# AI package
contains the implementation for the LLM models and libraries

In [1]:
!pip install pipenv



In [2]:
!pipenv install pytest

Installing pytest...
Resolving pytest...
[    ] Installing...
Adding pytest to Pipfile's [packages] ...
[    ] Installing pytest...
Installation Succeeded
[    ] Installing pytest...
[    ] Installing pytest...

Building requirements...
[    ] Locking...
Resolving dependencies...
[    ] Locking...
[    ] Locking...
[==  ] Locking...
[=== ] Locking...
[ ===] Locking...
[  ==] Locking...
[   =] Locking...
[   =] Locking...
[  ==] Locking...
[ ===] Locking...
[====] Locking...
[=== ] Locking...
[==  ] Locking...
[    ] Locking...
[=   ] Locking...
[==  ] Locking...
[=== ] Locking...
[ ===] Locking...
[  ==] Locking...
[    ] Locking...
[   =] Locking...
[  ==] Locking...
[ ===] Locking...
[====] Locking...
[=== ] Locking...
[=   ] Locking...
[    ] Locking...
[=   ] Locking...
[==  ] Locking...
[=== ] Locking...
[ ===] Locking...
[   =] Locking...
[    ] Locking...
[   =] Locking...
[  ==] Locking...
[ ===] Locking...
[====] Locking...
[==  ] Locking...
[=   ] Locking...
[    ] Locking...

Creating a Pipfile for this project...
Pipfile.lock not found, creating...
Locking [packages] dependencies...
Locking [dev-packages] dependencies...
Updated Pipfile.lock (922e82e69ac92d524e9aec65cbead9fdef4cdb3fcff8f459d8998bfd7bd6a67f)!


Since this module will be exported as a package, \_\_init\_\_.py just needs to exist so the Python packaging mechanism knows where to look for functions.

In [5]:
%%writefile -a __init__.py
print('Hello, world!')

Writing __init__.py


The first step is processing the training data(instruction manuals). I'll move over to the utils module to implement that method to make it accessible for other modules to use. 
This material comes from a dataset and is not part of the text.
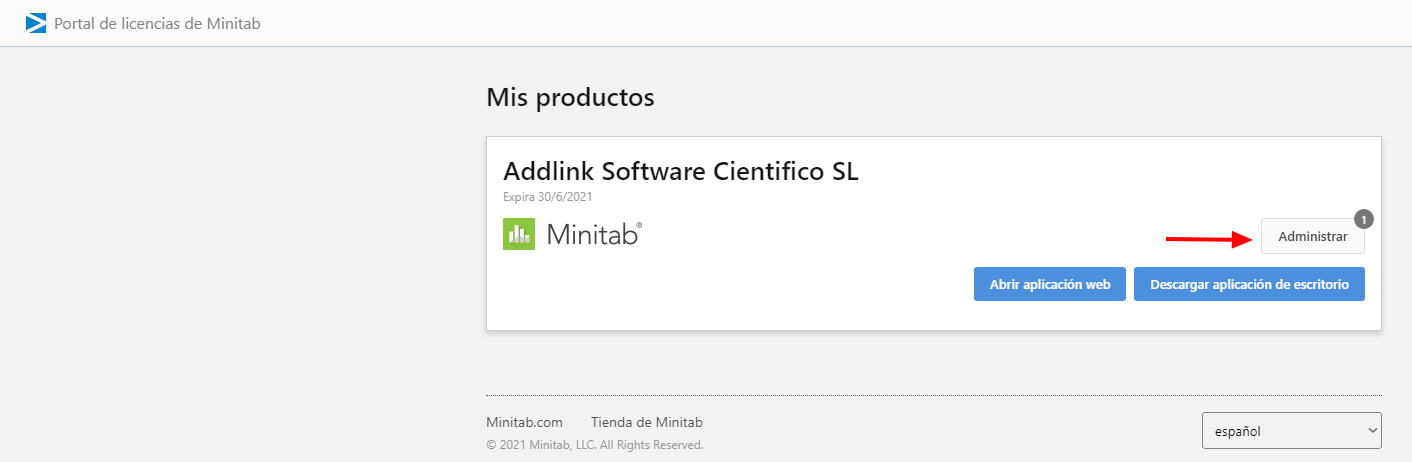
Task: Launch Abrir aplicación web
Action: click(1050, 284)
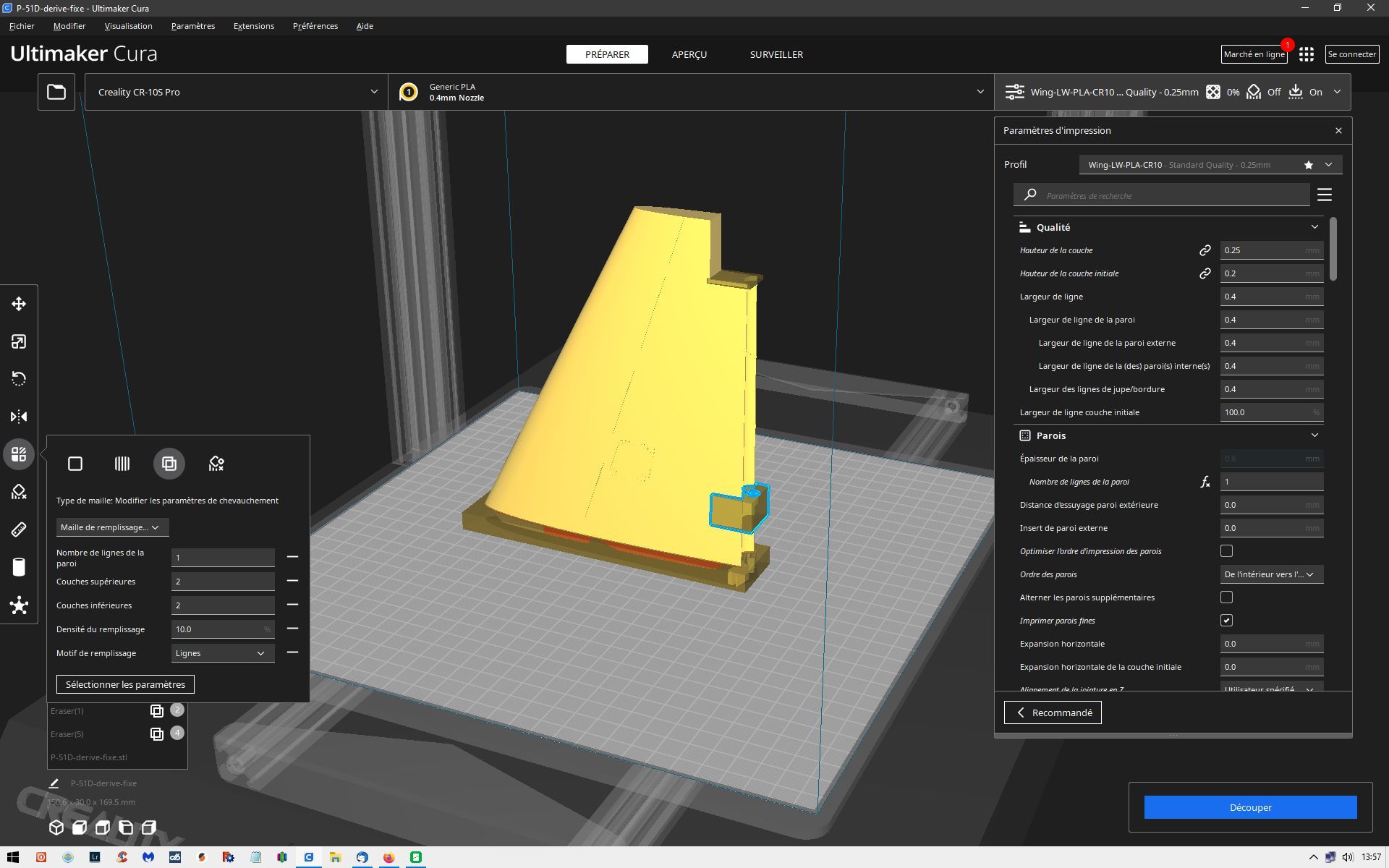
Task: Switch to the APERÇU tab
Action: click(689, 54)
Now that this step is done, I'll start implementing the embeddings/vector store steps

We'll stay away from cloud based databases for now, such as Pinecone. To my knowledge, some in-memory databases are FAISS and Chroma. I'll do some more research to find some more. For now, I'll just use FAISS, which also offers efficient similarity search.
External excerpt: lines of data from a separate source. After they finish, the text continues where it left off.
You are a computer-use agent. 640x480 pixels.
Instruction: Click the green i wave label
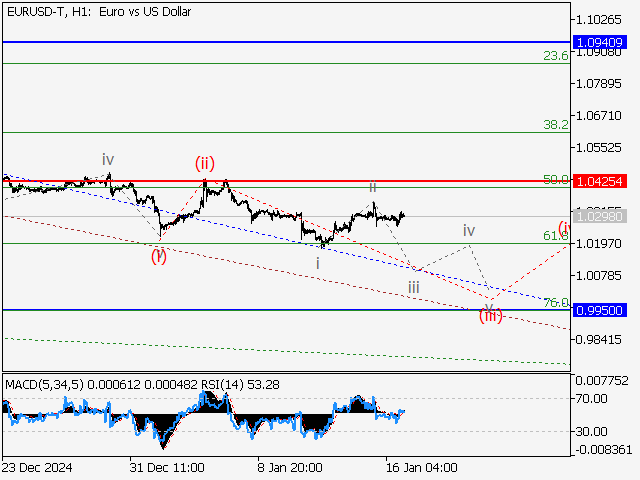[318, 263]
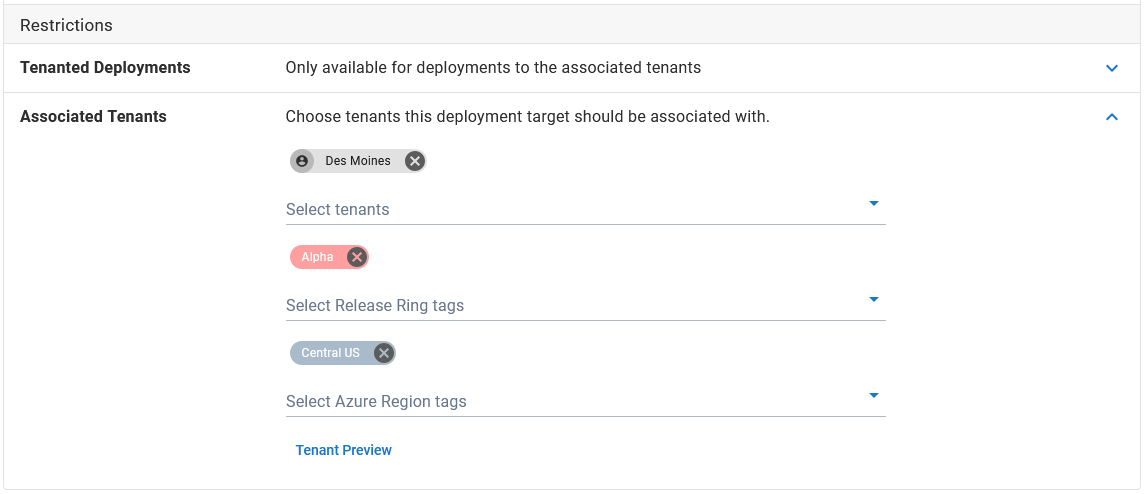Click the Alpha tag chip label

[317, 257]
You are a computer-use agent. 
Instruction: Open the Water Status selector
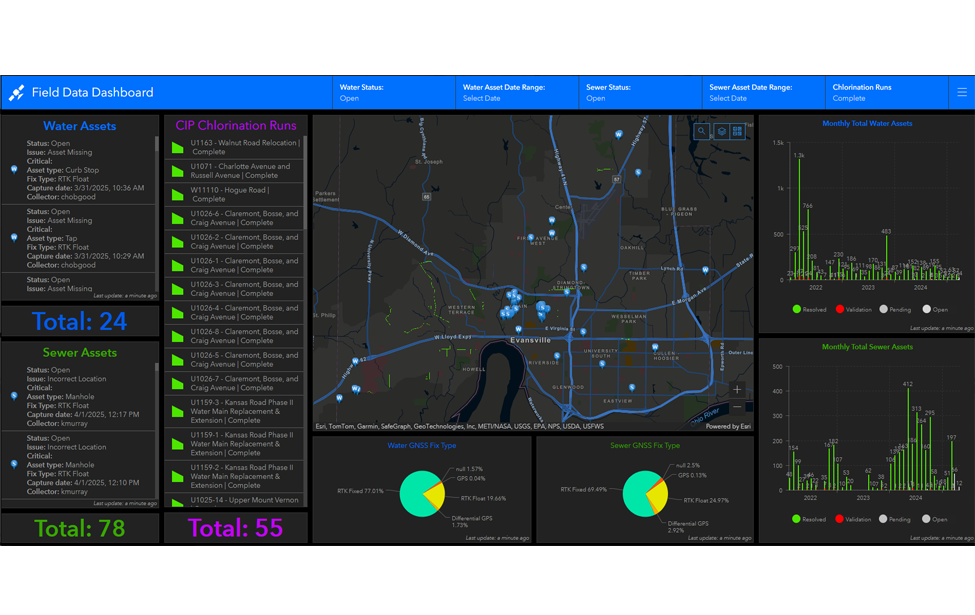[394, 93]
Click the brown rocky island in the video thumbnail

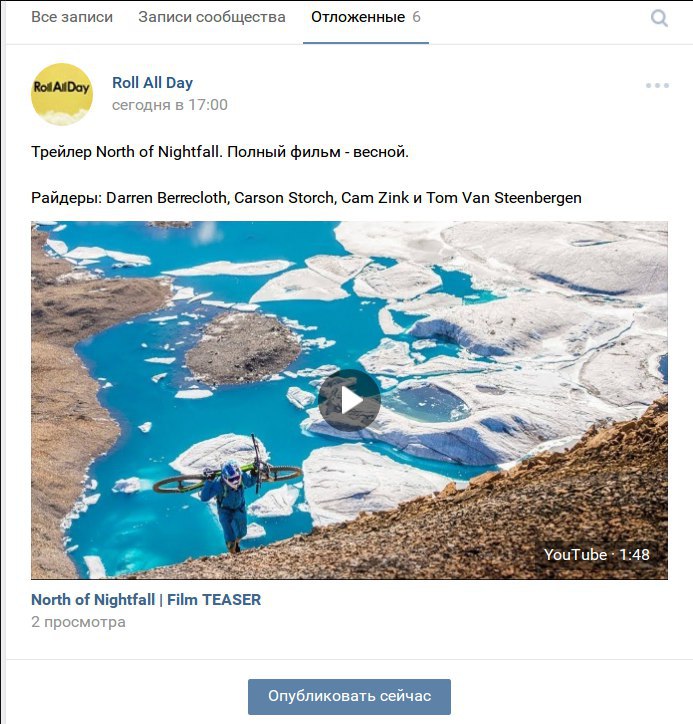point(242,349)
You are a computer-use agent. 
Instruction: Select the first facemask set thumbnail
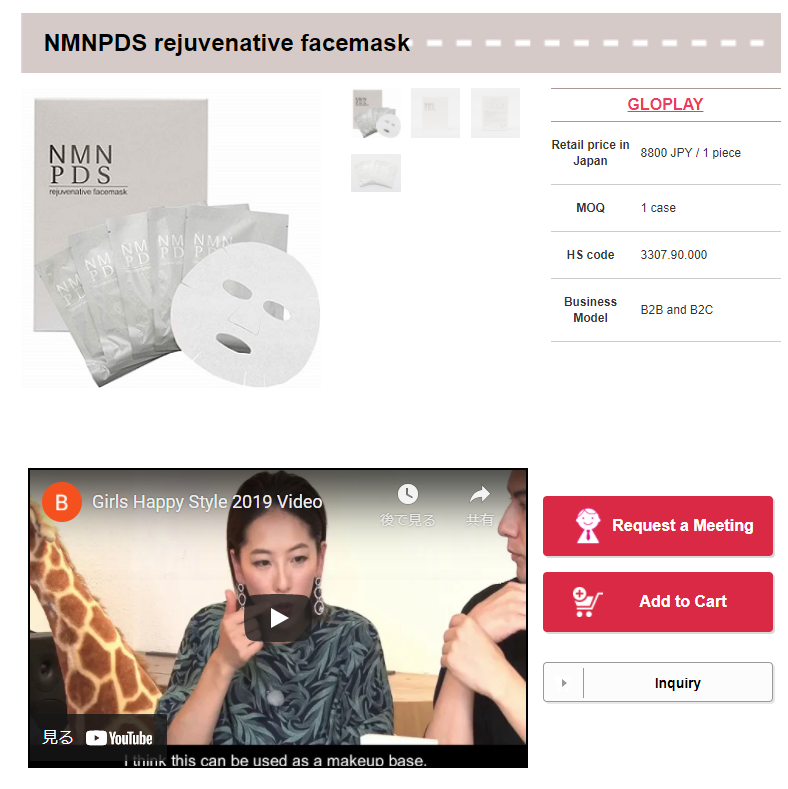[x=376, y=113]
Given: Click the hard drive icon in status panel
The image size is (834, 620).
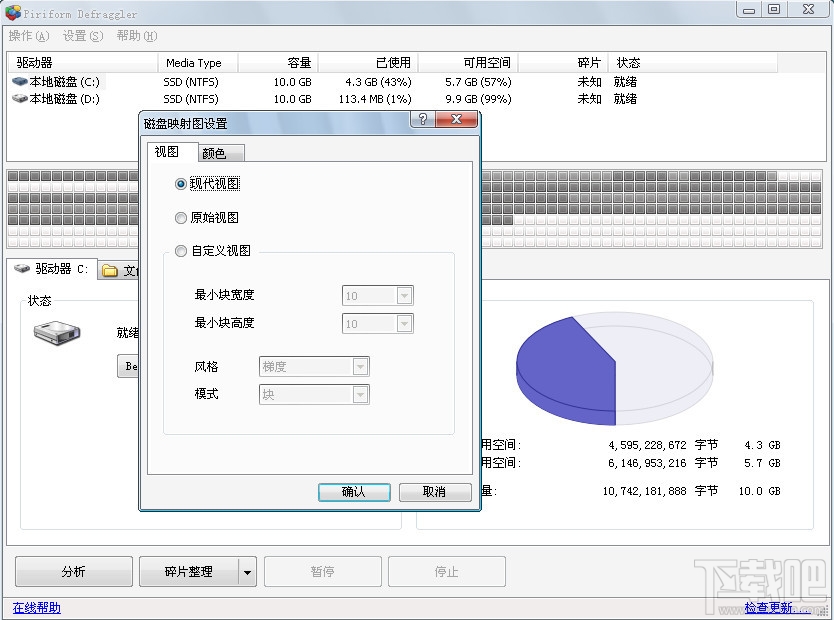Looking at the screenshot, I should (56, 333).
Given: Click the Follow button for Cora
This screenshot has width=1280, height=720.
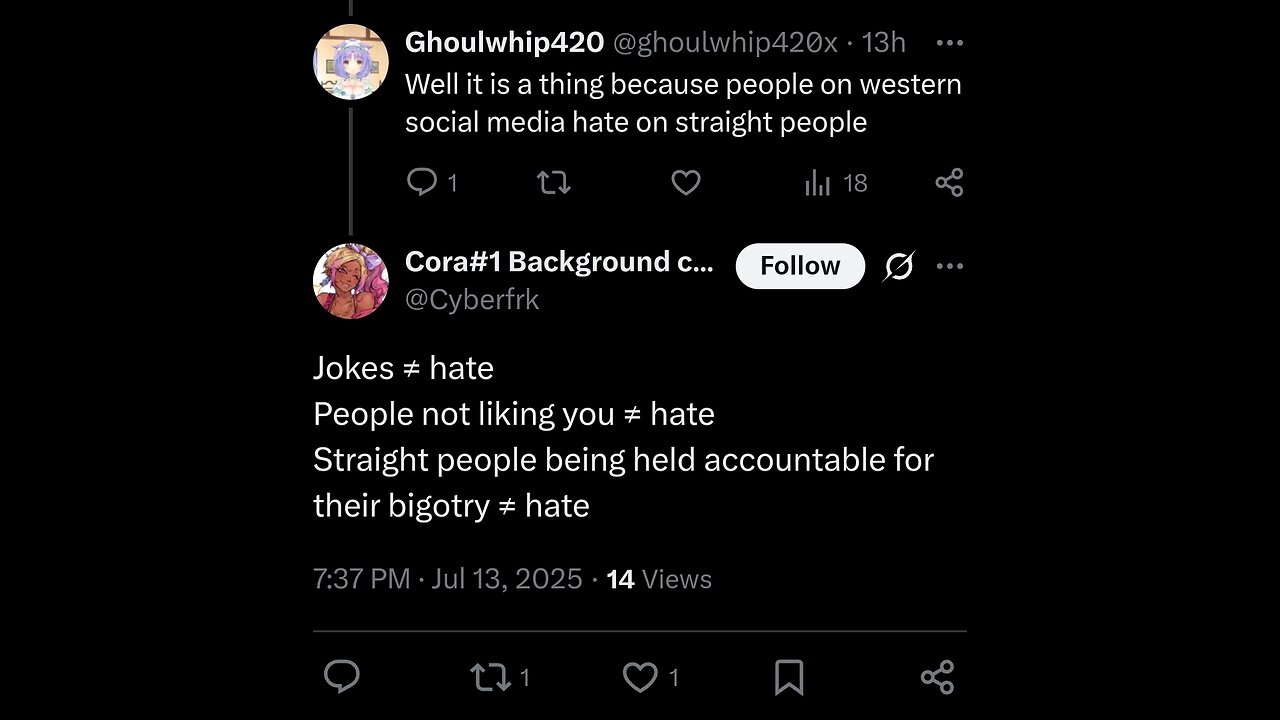Looking at the screenshot, I should point(800,266).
Note: For question answering over many documents, you almost always want to create an index over the data. This can be used to smartly access the most relevant documents for a given question, allowing you to avoid having to pass all the documents to the LLM (saving you time and money).
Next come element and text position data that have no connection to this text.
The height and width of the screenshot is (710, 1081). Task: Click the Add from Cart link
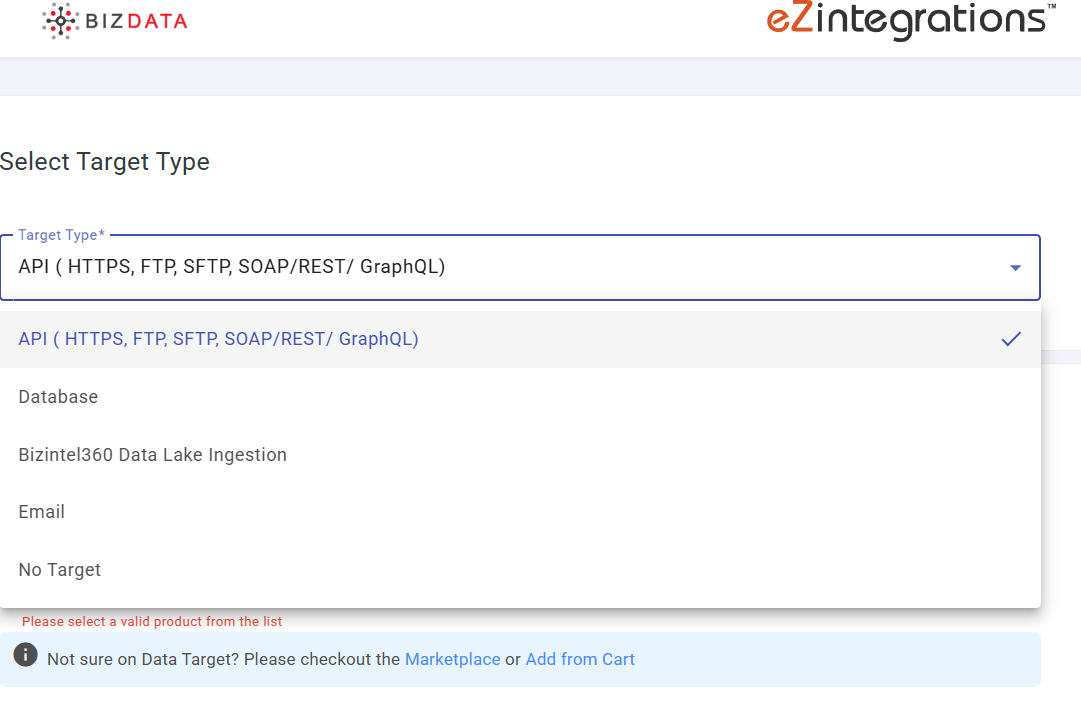coord(580,659)
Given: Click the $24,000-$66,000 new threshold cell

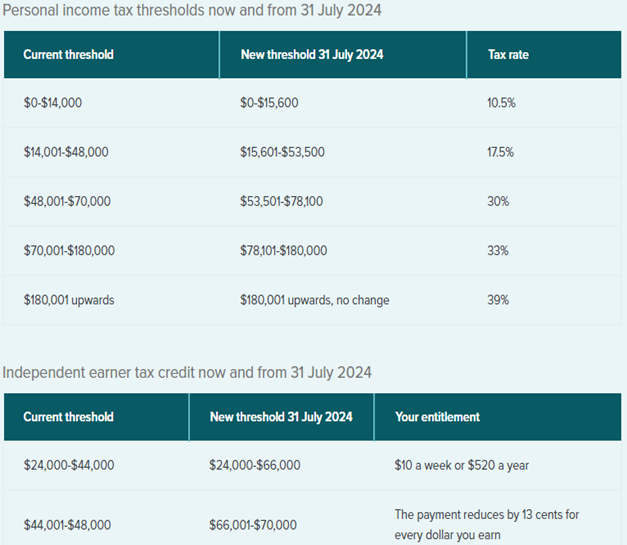Looking at the screenshot, I should tap(254, 465).
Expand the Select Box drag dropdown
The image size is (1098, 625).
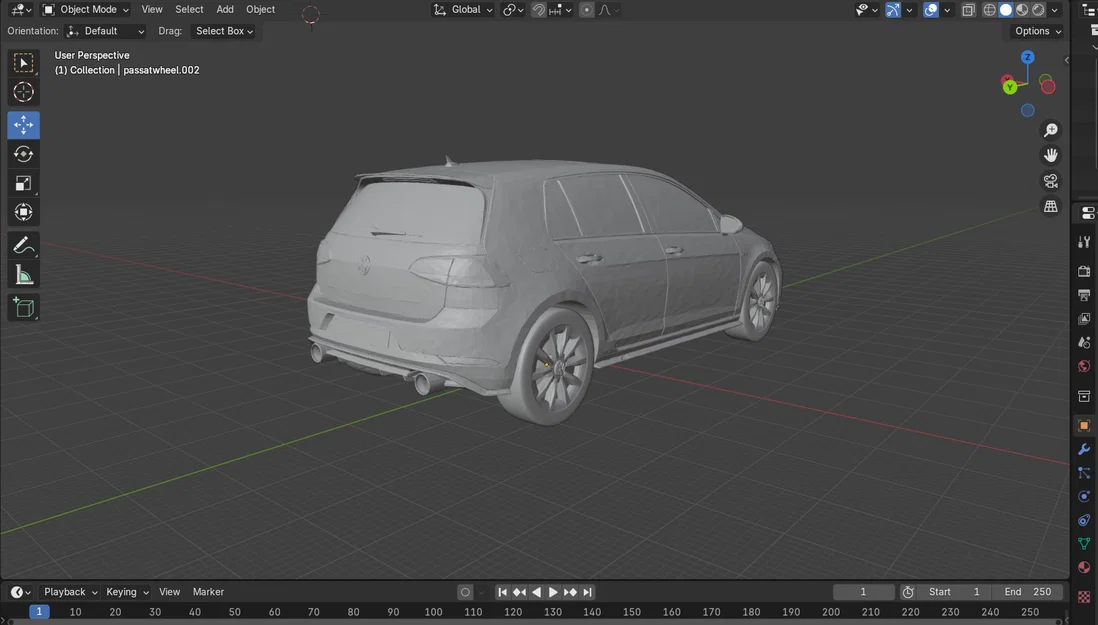(x=222, y=31)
# Let's try to use FAISS in conjunction with the util modules we created earlier, the pdf loaders and text splitters. We'll just just PyMuPDF and RecursiveCharacterTextSplitter.

In [5]:
%env OPENAI_API_KEY=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

env: OPENAI_API_KEY=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


In [6]:
!pip install faiss-cpu
!pip install langchain
!pip install openai
!pip install pymupdf
!pip install tiktoken
import os
import sys
sys.path.append('../utils/loaders')
sys.path.append('../utils/splitters')
from pymupdf import PyMuPDF_Loader
from recursive import RecursiveCharacter_TextSplitter
from langchain.embeddings.openai import OpenAIEmbeddings
from langchain.vectorstores import FAISS

pdf = '../../ePortG9QuickStartGuide.pdf'
loader = PyMuPDF_Loader(pdf)
data = loader.load_text()

splitter = RecursiveCharacter_TextSplitter(
    chunk_size = 1000,
    chunk_overlap = 200,
    length_function = len
)
docs = splitter.split_data(data)

embeddings = OpenAIEmbeddings()
db = FAISS.from_documents(docs, embeddings)

query="What are the tools required to install the ePort G9"
docs = db.similarity_search(query)

print(docs[0].page_content)

CDMA ePort G9 Quickstart Guide
TOOLS REQUIRED FOR INSTALLATION
11/32” Socket
1/4” Socket
12” Extension
Ratchet
Phillips Screwdriver
Wire Cutters
Power Drill*
3/16” & 3/8” Drill Bit*
Multi-diameter Step Drill Bit, 
1/4”-3/4”*
#VVXUD0101910
* Required for surface-mount installations
Thank you for your purchase. Before you start, please read these instructions thoroughly, 
and then take a few moments to plan your installation. 
You must have a signed ePort Connect Services Contract and a bank account assigned to 
this device for it to be able to accept credit card transactions.  Please call USA Technologies 
Customer Care at 1.888.561.4748, if you need activation documents.
G9 Telemeter
Card Reader
CANTALOUPE


We can see that FAISS works in memory since we didn't use an external DB. We can also see that the modules I made for the pymupdf loader and recursive text splitters are importable and worked as intended. Now, I want to try using Deep Lake, which seems to be a local, persistent database option so I don't have to keep re-computing embeddings. I only need to run the training model once, so it stores it locally once.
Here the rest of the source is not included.